The Bactra Review   Error and the Growth of Experimental Knowledge
Suppose we're screening people for a disease --- say tuberculosis to be definite, and to abbreviate it as T --- with a test which gives either a positive or a negative result (A and B, respectively). Suppose further that the test is quite accurate, in the sense that, say, it will give a positive result 95% of the time when tuberculosis is present, i.e. p(A|T) = 0.95. What is the probability that a person who tests positive has tuberculosis? The naive answer, given by a truly shocking proportion of medical students and even doctors, is 95%; but this is wrong. What we want to know is p(T|A), and Bayes's theorem tells us it is p(A|T)p(T)/p(A). So, in addition to knowing p(A|T), which is 0.95, we need to know p(T) and p(A), the probability of having tuberculosis, and p(A), the probability of testing positive. The last is clearly the probability of testing positive if one has the disease, plus the probability of testing positive if one does not, i.e. p(A|T)p(T) + p(A|NT)p(NT), where NT stands for ``not tubercular.'' (As system administrators know, NT in no way implies health.) Suppose the test is unlikely to give a positive result if the disease is absent, p(A|NT) = 0.05, and the disease is, fortunately, quite rare, p(T) = 0.001, or one tenth of one percent. (This means p(NT) = 0.999, of course.) Then p(A) = (0.95)(0.001) + (0.05)(0.999) = 0.0509, and p(T|A) = (0.95)(0.001)/0.0509 = 0.019, which is to say the probability that testing positive means actually being tubercular is less than one in fifty.

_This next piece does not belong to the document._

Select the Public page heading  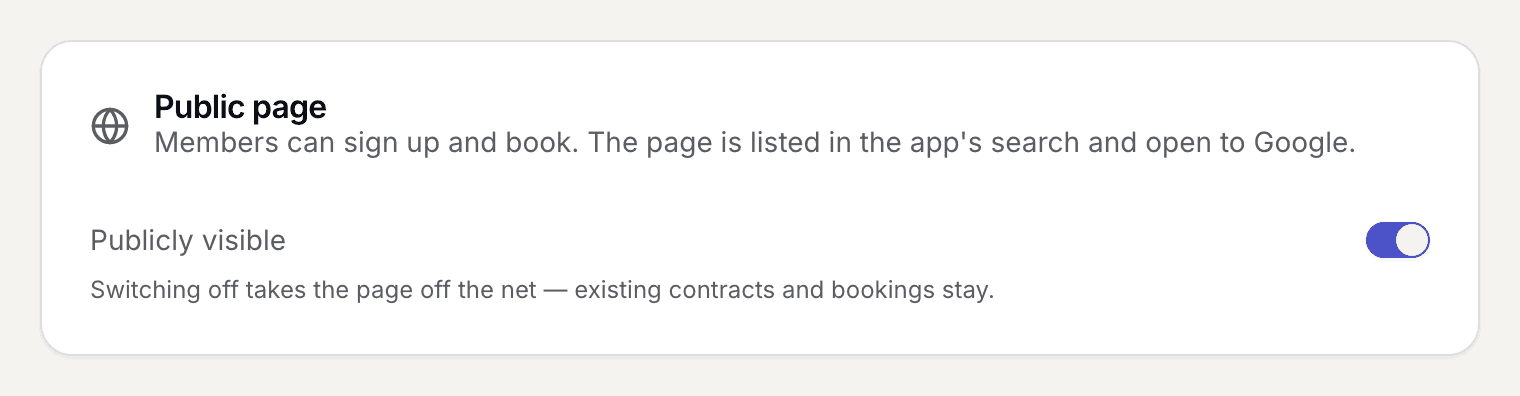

I have been deliberately ambiguous in my language here, as to whether or not this probability applies to an individual patient, or to the class of patients who test positive. Bayesians routinely phrase such examples in a way which prejudges the issue in favor of the probability applying to the person currently at the clinic in front of us, and insinuate that the only way such a probability makes sense is if it represents a degree-of-rational-belief on our part. But the reasoning works impeccably if we're just concerned with frequencies in a statistical ensemble: here, the population of patients.